Nik Liguori (US) is an interdisciplinary artist and writer, based in Detroit MI whose work has appeared in the Ann Arbor Film Festival, the Winnipeg Underground Film Festival, the West Virginia Mountaineer Short Film Festival and On Art–Poland. His work is concerned with themes of natural, spiritual and internal environments, using auto-fictional narratives, analog and digital video and handmade objects to imagine spaces for fantasy and personal mythology to converge. 

TT Takemoto (US) explores hidden dimensions of same sex intimacy and trauma in Asian and Asian American history. Takemoto conjures up immersive queer historical fantasies by manipulating found footage and engaging with tactile dimensions of the archive.

Sailor DiNucci-Radley (US) is an experimental filmmaker and multimedia artist exploring trans desire, intimacy and the body as it is produced, reproduced and mediated by the screen and the internet. She is currently based in Los Angeles and recently graduated from the CalArts film/video program.

P. Staff (UK) lives and works in Los Angeles and London. Their work combines video installation, performance and publishing to interrogate notions of discipline, dissent, labour and the queer body. They have exhibited extensively, gaining significant recognition and awards for their work which is held in private and public collections internationally. Staff received their BA in Fine Art and Contemporary Critical Studies from Goldsmiths University of London in 2009.

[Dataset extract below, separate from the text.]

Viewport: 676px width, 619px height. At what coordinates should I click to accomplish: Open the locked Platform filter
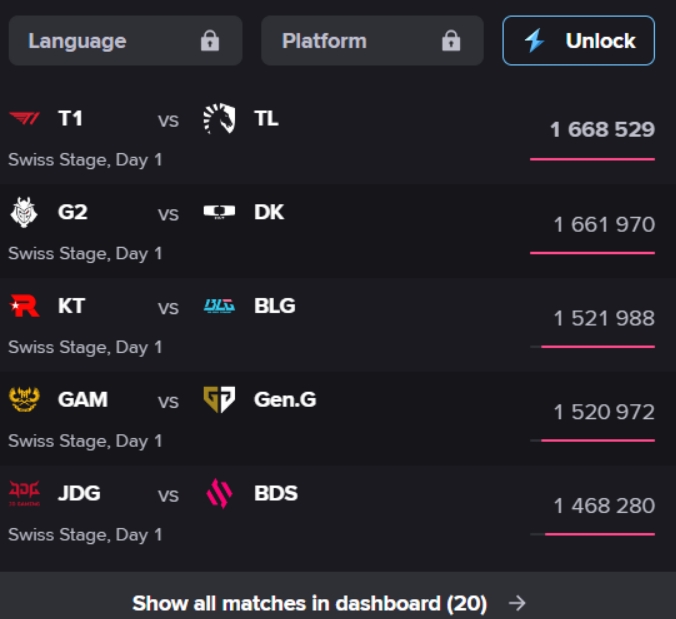(x=372, y=41)
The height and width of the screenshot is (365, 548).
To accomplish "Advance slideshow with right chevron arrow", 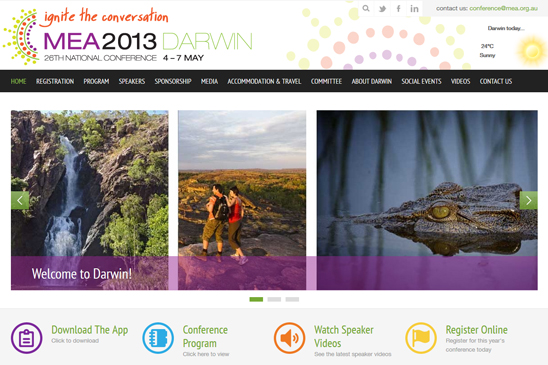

Angelo Madsen Minax (US) is a filmmaker, visual artist, performer and educator. His projects consider how human relationships are woven through personal and collective histories, cultures and kinships. Madsen’s works have shown at Berlinale, Toronto International Film Festival, Tribeca Film Festival, BAM CinemaFest, European Media Art Festival, Anthology Film Archives, BFI, REDCAT, Ann Arbor, Berwick, Alchemy and other venues. His film, North By Current  has been called “A beautiful, complex wonder of a film,” by Rolling Stone and “A titanic work” by Criterion. Madsen is currently a Queer|Art Mentor, an Associate Professor of Time-Based Media at the University of Vermont and a Guggenheim Fellow.